# [Description of the task]
A single number is the answer here: how many lines of the entries contain "Open"?

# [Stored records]
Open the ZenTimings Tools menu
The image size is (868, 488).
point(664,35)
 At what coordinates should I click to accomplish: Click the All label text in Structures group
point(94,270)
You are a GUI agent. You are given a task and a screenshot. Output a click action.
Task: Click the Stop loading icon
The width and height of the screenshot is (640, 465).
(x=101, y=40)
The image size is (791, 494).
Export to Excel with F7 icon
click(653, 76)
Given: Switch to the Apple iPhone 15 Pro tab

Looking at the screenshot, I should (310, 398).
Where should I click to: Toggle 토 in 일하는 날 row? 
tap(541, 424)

---

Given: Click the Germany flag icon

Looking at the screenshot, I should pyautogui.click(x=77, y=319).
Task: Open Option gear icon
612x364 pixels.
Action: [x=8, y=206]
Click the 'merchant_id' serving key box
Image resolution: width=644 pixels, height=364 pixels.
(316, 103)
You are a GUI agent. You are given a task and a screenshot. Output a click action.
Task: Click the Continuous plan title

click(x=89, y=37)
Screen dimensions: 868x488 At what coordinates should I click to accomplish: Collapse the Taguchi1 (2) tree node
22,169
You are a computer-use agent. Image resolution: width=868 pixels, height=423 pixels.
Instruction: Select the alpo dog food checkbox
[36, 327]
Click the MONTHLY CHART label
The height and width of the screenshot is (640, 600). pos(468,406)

# [Solution to the problem]
2